名作を紹介しながら著者は「小説の空間構造は建築に例えられる」と言っているのだけど、わたしはこの比喩がとても好きだ。

たとえば、森鴎外の厳格な言葉の建築を「読者をエントランスから迷わせることなくまっすぐに誘導し、最後に十分な広間に開放して自由な時間を過ごさせる」などと表現している。この自由な時間、というのは、まさしく読者が思いのまま思考を巡らせ、登場人物のさまざまな心情に思いを馳せるための余白だろう。
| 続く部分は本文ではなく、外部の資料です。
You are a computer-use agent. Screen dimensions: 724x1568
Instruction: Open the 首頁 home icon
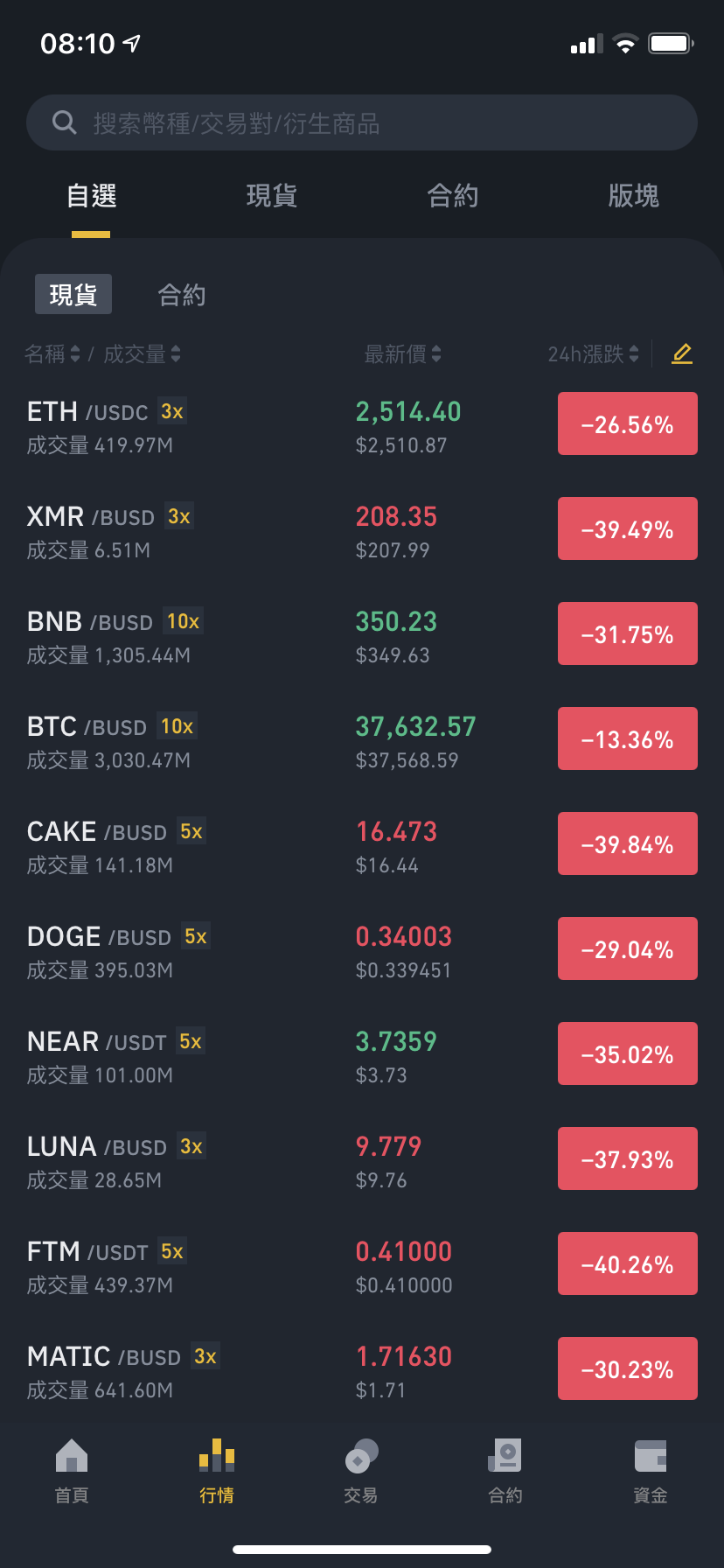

著者は、小説は「前へ前へ」読むのではなく、「奥へ奥へ」読むのが楽しいと主張している。だからこそ、読書は自分に無理なく読める範囲で十分で、一冊をじっくり時間をかけて読めば、そこから得られるものは10冊の本に相当するのだと語る。
ちなみにこの10冊というのは決して比喩ではなく、『一冊の本をじっくり読めば、その作者の別の本、あるいはその時代背景や人物に関連する本に興味をもち、結果的に読むものは増える』という理屈からの数字なので、なるほどなと私は思った。わからないでもない。わたしは歴史小説を好んで読むけど、たったひとりの歴史上人物にハマっただけでももう忙しいもんな。まずその人物の友人知人上司のことが知りたくなってその人の話を読む。今度は時代背景を知るためにその時代の作品を読む。推しが70だ80だまで生きてしまうともう大変である。幕末にハマったのに気づけば明治史を勉強する羽目になる。なんならその次の時代まで知らなきゃいけない。いやほんと沼っていうか海だなって思う。読書の。でも楽しいですよね。どこに飛ぶかわらからないのがさ。
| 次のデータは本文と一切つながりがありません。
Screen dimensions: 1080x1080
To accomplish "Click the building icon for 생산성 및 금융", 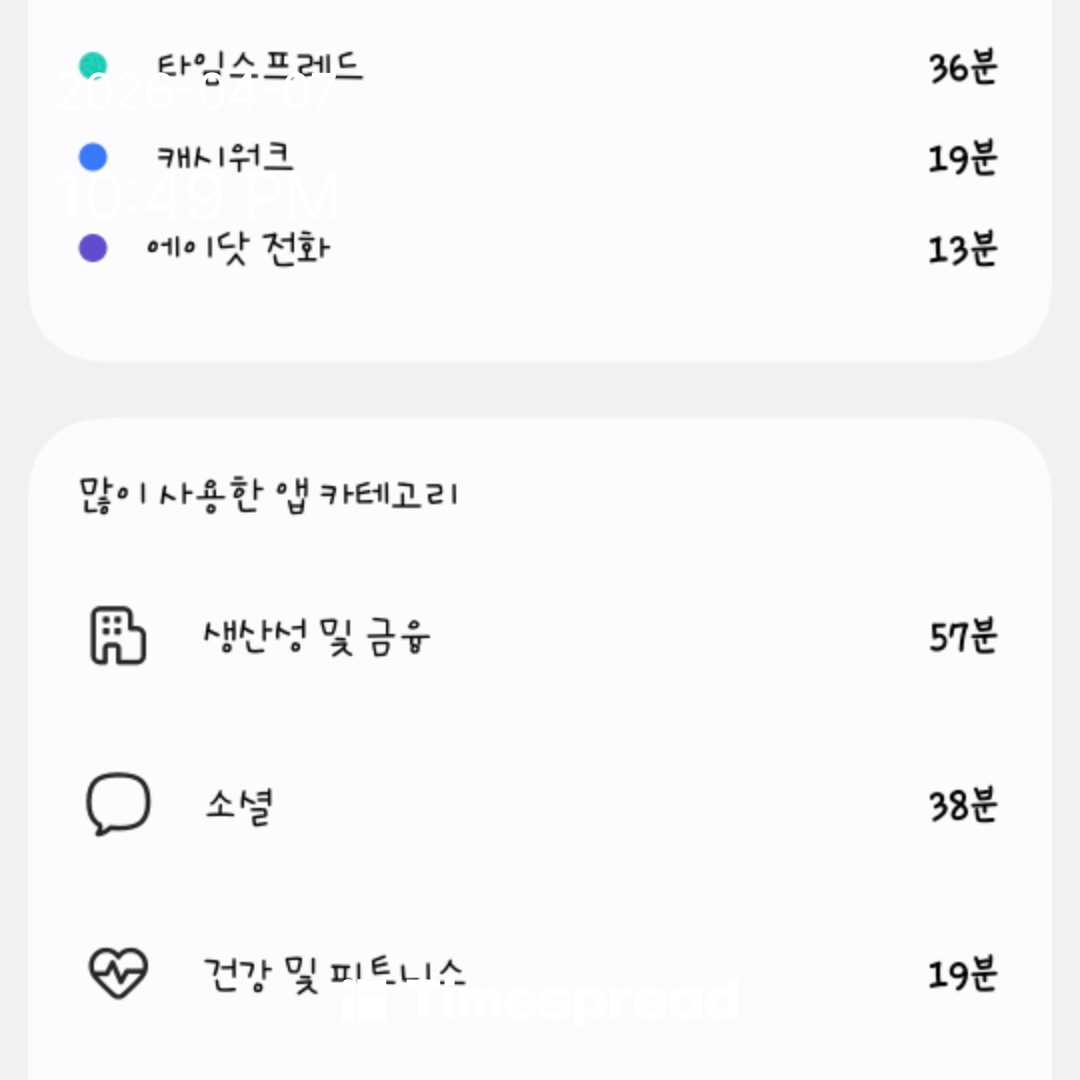I will 117,637.
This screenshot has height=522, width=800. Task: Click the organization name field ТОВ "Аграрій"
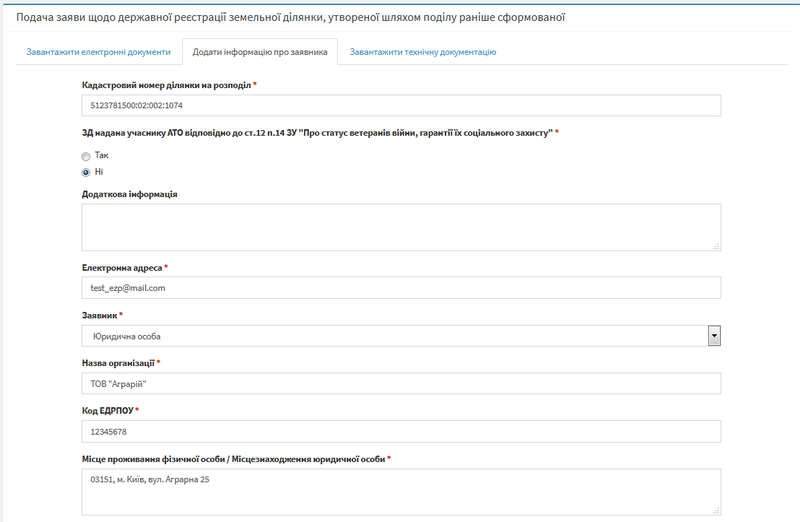[x=400, y=384]
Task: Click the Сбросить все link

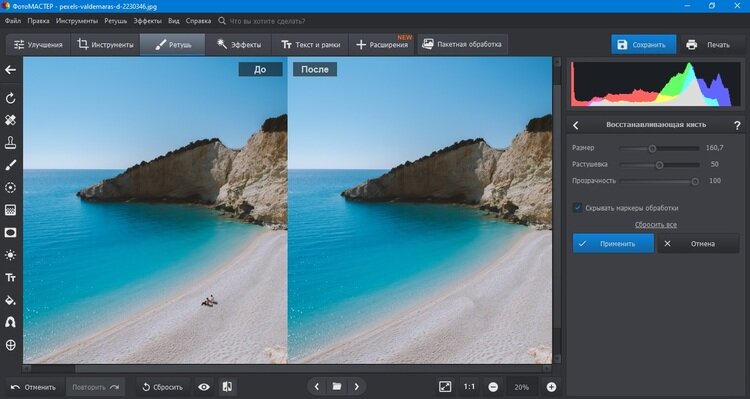Action: pos(655,224)
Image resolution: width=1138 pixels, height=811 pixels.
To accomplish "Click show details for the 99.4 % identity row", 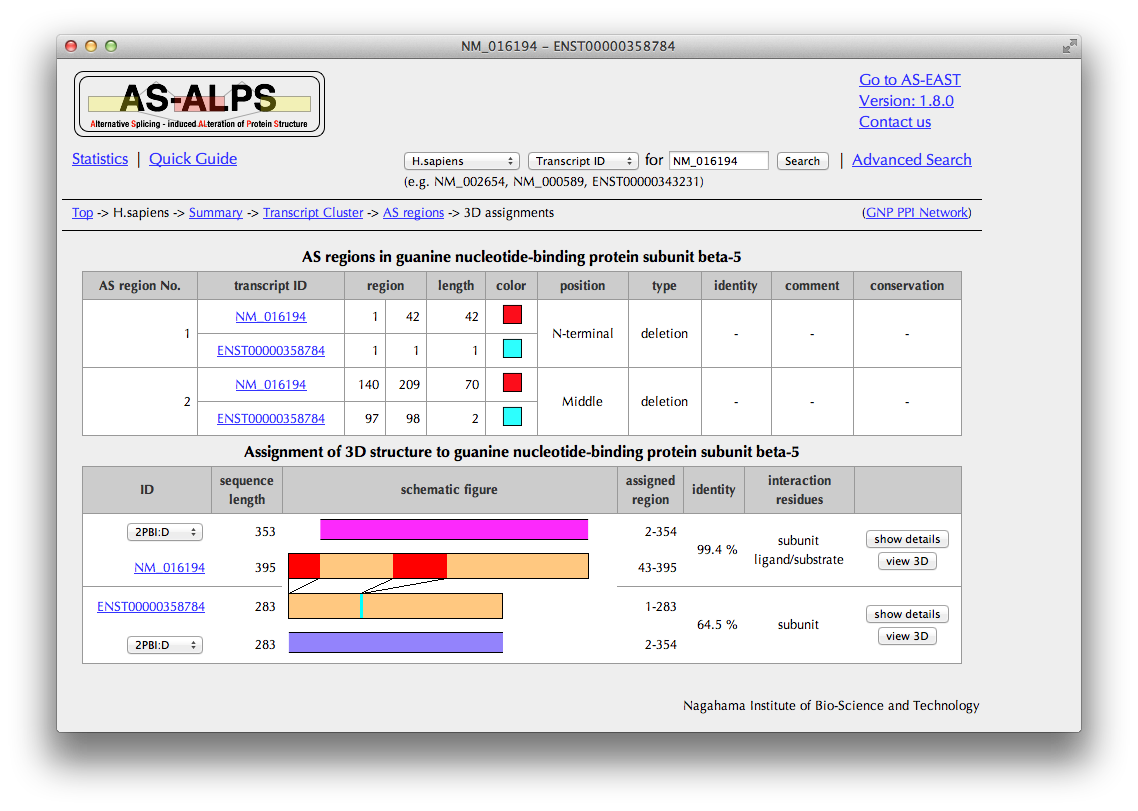I will point(907,539).
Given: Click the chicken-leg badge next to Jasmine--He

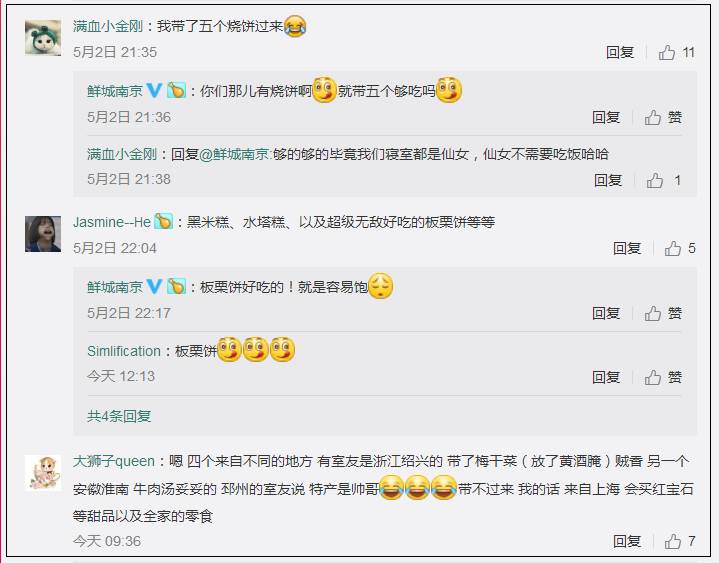Looking at the screenshot, I should click(x=163, y=221).
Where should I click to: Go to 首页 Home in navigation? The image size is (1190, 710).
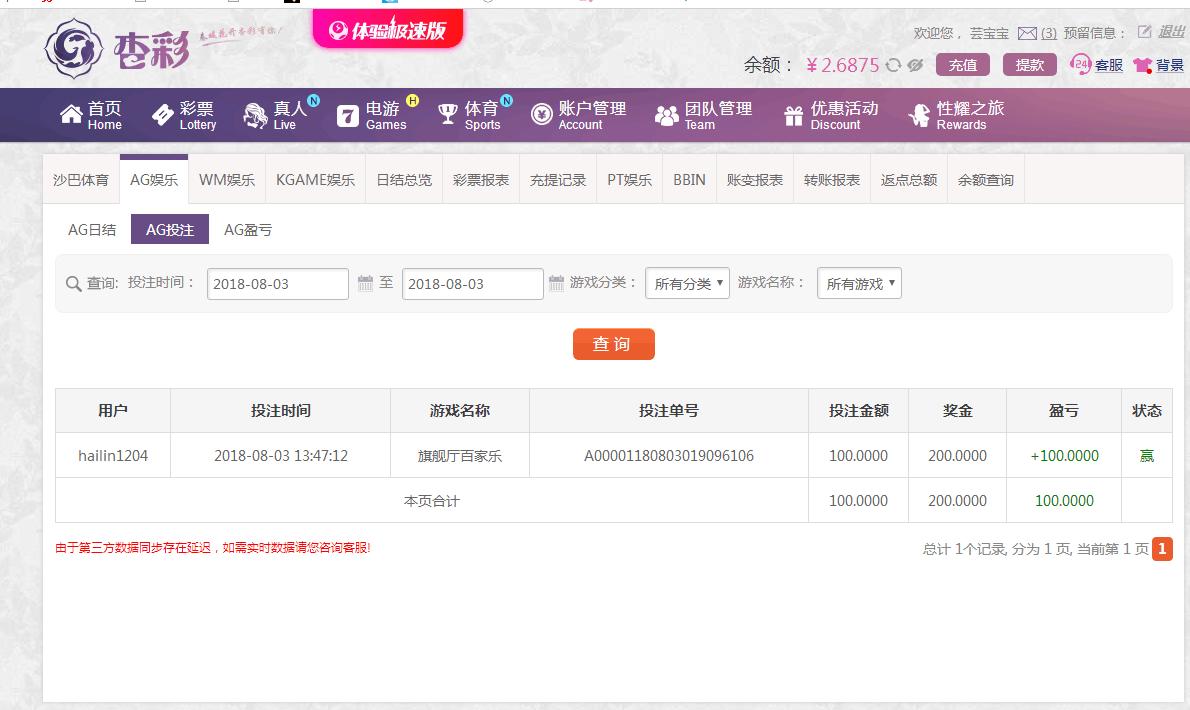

さ著者は多くの新しい本を読むよりも、気に入った一冊の「読み直し」を強く勧めている。

同じ話、同じ一章、なんならたった総合5分のシーンをスルメのごとく噛み締めて延々と狂ってるタイプのオタクにとっては非常に気の合う提案だ。
ある時は読んであまりおもしろくなかった本も、数年後読んだらまったく違った感想を抱くことがある。同じ一冊の本でも、自分がその時置かれている状況や意識のあり方で、面白さはまったく違ってくる。何かを読んで抱く感情というのは、必ずしも一貫性のあるものではないのだ。
自分にとって大切な一冊を、5年後、10年後に読み返すといいと著者はいう。だから本は売らずに、本棚にしまっておこうね、とも。これについては人それぞれのスタンスがあるのでどうぞよしなにと思うが、たしかに「昔読んだから」「ストーリーをもう知っているから」といって一度きりにしてしまうのは惜しいとわたしも思う。

結末を知っているからといって、なんなのだろう。結末を知ってしまったら価値が半減する作品というものは少なからずあると思うが、多くはそうではないことの方が多い。
多くのオタクは作品の中のたったのワンシーン、ワンフレーズに惹かれて何年間も思考を反芻し、問いかけ、なんなら自らifを書き、何らかの結論を出して満足したのもつかのま数ヶ月前の自分さんに解釈違いを起こし、そうやって長い年月を狂い続けるのだ。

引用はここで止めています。